_About this task_
Show each line of the entries below in which the word "will" appears.

(Data excerpts)
⁂

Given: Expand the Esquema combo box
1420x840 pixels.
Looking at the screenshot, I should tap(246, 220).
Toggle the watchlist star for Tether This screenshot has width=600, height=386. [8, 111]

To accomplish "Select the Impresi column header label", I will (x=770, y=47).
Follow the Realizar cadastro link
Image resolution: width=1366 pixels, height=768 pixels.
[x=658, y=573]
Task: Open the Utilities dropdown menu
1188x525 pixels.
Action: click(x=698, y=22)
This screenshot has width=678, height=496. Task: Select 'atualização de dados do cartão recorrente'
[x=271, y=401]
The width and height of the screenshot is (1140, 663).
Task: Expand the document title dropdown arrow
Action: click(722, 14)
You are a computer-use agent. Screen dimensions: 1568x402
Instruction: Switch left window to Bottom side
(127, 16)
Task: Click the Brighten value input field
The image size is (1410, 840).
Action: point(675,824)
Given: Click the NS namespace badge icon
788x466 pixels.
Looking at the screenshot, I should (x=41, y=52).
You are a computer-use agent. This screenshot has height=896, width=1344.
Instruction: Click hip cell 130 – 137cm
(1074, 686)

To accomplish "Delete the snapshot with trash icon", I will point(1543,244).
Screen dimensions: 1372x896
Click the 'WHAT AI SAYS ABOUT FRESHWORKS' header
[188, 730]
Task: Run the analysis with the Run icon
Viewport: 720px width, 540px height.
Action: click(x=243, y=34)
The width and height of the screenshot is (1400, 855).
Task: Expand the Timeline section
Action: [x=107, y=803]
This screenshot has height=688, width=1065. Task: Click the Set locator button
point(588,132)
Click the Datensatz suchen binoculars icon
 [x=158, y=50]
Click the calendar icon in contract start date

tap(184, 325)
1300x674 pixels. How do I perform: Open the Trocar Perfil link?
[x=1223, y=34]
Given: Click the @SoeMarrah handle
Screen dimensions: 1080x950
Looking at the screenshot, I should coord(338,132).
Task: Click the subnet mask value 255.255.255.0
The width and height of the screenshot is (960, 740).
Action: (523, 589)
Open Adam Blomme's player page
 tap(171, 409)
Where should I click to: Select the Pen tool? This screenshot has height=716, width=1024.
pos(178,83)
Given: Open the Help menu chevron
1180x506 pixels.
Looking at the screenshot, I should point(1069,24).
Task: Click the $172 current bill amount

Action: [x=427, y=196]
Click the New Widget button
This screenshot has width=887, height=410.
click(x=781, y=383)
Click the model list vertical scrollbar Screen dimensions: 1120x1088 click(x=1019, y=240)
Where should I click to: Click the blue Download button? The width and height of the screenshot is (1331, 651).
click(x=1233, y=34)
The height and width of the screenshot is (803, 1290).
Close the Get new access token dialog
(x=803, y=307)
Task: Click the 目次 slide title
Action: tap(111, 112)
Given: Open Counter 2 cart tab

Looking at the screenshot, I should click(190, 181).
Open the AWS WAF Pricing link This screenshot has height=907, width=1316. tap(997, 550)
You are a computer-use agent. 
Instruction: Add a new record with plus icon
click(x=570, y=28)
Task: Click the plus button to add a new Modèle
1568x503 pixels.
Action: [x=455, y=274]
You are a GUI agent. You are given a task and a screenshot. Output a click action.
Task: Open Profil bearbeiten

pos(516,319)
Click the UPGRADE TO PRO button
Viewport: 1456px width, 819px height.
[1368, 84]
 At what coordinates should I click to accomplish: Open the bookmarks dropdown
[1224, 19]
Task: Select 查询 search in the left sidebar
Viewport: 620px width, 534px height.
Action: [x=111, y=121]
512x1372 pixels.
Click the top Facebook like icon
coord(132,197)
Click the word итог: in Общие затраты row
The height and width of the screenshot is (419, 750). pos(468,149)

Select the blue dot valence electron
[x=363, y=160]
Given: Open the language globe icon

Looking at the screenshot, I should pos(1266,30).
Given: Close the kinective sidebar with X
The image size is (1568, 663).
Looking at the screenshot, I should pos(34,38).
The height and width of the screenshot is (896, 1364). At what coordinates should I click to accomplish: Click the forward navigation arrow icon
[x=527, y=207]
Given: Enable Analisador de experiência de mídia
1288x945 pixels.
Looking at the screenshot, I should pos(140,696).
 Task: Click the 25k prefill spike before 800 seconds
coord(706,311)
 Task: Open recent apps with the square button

⁂

_Your response_
To accomplish "Select the Impresi column header label", I will (x=770, y=47).
To accomplish "Delete the snapshot with trash icon", I will point(1543,244).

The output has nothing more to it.